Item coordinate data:

++++++++++

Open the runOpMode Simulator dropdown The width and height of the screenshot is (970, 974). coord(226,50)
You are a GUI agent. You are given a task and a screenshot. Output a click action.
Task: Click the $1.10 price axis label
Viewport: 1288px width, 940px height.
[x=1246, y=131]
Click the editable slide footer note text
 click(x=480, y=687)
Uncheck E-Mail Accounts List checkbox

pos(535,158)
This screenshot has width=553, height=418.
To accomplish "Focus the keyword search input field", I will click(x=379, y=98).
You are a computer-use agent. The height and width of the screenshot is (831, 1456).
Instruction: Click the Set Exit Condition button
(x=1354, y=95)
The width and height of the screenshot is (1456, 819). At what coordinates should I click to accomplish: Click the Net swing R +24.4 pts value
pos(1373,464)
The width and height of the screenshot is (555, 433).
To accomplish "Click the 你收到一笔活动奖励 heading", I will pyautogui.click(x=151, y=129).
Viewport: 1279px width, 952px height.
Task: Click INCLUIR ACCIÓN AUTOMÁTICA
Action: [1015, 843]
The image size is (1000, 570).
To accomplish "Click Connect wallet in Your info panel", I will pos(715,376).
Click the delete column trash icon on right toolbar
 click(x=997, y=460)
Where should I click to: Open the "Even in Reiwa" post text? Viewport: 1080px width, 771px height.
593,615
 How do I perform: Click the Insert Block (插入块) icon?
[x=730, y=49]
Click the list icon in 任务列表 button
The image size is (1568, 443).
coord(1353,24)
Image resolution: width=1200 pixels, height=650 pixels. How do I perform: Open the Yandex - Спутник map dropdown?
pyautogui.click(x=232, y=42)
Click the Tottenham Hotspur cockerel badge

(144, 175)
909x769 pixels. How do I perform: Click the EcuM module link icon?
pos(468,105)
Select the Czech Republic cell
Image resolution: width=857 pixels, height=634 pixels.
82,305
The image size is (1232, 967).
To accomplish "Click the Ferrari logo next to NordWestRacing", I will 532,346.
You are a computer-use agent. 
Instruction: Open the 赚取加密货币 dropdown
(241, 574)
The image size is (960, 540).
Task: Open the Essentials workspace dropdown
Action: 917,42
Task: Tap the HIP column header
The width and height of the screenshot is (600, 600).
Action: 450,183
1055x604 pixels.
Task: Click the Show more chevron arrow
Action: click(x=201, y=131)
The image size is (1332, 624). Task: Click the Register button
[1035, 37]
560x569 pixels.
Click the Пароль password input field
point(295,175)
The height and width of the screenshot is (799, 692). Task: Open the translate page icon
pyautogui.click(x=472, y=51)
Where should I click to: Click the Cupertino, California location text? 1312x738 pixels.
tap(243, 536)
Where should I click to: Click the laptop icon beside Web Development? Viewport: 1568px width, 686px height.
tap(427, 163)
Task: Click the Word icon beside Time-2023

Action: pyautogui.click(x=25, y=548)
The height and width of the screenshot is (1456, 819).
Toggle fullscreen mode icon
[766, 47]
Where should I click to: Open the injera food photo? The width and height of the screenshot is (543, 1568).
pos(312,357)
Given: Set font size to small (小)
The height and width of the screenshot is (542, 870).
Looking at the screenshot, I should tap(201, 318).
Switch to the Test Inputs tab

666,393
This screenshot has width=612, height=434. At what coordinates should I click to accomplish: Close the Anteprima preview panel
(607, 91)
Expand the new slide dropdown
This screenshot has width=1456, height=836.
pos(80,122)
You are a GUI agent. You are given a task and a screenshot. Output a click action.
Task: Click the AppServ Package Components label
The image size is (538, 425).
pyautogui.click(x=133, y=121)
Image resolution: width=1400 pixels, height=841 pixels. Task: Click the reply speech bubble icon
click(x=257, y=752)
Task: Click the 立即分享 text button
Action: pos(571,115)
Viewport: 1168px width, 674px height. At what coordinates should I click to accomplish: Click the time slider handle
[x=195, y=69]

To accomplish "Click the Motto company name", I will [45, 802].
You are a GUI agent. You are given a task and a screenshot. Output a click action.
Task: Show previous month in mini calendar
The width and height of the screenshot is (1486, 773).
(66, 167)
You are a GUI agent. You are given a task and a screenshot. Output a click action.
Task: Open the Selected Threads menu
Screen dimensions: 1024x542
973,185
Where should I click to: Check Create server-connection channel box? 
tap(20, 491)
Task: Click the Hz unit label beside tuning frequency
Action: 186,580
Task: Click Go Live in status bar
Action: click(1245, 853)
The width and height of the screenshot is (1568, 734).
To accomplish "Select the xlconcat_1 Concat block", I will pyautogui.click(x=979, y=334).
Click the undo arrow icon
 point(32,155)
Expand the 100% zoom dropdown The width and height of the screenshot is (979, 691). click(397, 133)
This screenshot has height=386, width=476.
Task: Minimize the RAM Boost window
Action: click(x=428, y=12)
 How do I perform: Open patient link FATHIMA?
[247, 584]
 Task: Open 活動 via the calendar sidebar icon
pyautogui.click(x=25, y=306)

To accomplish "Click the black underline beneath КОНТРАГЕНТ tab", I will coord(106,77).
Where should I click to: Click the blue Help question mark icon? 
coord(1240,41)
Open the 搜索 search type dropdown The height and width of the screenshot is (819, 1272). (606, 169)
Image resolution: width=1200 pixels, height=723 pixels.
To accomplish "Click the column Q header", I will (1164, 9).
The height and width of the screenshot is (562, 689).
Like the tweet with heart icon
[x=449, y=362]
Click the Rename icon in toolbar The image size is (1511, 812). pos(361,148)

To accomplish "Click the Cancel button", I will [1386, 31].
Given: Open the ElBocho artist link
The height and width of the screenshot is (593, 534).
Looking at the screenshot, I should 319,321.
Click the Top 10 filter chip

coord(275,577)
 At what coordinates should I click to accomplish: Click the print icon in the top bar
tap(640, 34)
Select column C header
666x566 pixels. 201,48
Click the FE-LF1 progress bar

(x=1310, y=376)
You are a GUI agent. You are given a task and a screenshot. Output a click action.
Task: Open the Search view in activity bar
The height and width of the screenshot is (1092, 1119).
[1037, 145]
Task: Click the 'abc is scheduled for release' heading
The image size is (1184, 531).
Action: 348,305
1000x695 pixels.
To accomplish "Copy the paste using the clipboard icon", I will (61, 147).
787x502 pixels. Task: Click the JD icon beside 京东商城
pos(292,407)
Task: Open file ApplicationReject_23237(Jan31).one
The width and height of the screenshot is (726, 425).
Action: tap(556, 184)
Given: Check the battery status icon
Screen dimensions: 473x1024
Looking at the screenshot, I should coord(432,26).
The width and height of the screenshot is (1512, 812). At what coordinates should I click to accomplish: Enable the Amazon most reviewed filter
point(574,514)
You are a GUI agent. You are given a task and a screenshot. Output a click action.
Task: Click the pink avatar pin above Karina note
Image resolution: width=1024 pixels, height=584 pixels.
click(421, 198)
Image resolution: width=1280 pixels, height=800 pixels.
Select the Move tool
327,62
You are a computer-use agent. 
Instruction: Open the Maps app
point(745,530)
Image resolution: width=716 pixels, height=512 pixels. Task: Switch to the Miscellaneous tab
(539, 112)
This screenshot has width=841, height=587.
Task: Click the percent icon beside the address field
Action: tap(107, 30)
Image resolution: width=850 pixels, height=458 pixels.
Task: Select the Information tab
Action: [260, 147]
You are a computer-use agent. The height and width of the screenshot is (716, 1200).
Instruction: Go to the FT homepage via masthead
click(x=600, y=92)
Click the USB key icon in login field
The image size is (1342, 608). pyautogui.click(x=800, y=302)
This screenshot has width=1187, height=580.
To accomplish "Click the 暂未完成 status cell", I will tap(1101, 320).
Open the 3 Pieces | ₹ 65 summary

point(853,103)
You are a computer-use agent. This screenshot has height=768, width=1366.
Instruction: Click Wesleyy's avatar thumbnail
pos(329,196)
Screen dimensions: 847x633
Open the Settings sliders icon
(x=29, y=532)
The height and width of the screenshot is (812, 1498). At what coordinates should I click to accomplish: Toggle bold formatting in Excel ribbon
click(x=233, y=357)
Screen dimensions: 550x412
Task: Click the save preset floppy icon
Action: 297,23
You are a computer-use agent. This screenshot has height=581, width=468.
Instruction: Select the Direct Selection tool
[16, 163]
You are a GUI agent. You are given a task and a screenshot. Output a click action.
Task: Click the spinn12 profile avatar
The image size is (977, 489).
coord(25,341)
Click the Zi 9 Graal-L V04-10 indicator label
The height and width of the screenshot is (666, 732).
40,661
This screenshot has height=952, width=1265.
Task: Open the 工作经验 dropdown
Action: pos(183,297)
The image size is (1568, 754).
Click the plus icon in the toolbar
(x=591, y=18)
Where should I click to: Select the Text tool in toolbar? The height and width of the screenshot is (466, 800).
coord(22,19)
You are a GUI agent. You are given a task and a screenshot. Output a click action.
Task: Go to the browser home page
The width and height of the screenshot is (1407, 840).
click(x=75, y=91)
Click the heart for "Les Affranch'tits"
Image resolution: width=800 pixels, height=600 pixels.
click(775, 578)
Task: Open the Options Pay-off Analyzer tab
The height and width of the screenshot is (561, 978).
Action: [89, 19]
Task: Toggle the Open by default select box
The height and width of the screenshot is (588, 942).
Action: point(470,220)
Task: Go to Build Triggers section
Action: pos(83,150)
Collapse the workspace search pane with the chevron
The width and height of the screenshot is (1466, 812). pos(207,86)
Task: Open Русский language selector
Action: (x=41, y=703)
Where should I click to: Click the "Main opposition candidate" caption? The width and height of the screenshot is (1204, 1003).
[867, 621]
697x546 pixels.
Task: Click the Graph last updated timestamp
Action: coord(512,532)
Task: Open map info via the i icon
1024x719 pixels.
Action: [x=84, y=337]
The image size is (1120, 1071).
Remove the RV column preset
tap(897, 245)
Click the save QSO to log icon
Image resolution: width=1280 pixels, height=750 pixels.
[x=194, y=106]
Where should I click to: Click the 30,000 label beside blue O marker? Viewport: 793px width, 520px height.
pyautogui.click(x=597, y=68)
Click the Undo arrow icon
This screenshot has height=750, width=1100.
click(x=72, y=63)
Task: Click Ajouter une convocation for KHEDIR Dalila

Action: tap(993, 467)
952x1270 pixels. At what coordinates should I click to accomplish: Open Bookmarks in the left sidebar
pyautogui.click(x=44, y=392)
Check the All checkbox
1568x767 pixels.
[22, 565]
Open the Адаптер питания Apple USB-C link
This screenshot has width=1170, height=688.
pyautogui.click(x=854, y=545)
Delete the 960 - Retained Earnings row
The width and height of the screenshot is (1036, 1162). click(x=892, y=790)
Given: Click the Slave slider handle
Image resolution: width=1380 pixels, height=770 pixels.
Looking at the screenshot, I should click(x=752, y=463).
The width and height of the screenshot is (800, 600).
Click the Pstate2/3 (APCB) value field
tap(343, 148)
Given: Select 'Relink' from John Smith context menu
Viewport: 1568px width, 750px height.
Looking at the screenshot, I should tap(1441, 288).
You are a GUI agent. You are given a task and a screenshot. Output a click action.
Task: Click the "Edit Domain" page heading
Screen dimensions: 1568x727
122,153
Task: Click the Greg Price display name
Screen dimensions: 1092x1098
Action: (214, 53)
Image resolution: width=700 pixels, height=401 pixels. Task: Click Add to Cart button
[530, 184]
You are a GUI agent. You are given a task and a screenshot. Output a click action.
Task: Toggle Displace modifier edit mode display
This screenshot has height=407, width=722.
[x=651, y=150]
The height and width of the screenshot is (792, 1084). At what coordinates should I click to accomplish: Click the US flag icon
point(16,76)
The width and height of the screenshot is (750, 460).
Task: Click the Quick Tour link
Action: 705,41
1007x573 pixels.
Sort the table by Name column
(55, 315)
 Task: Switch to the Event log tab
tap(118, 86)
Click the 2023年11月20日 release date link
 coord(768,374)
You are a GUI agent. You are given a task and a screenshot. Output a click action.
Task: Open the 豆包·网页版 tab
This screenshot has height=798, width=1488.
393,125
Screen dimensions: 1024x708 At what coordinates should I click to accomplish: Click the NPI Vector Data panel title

++++++++++

To be done: Copy out the listing lines verbatim, starting at the line containing "This screenshot has width=612, height=434." and ending at the line containing "pos(80,122)", both included.

Finished exercise:
This screenshot has width=612, height=434. At what coordinates should I click to accomplish: Close the Anteprima preview panel
(607, 91)
Expand the new slide dropdown
This screenshot has width=1456, height=836.
pos(80,122)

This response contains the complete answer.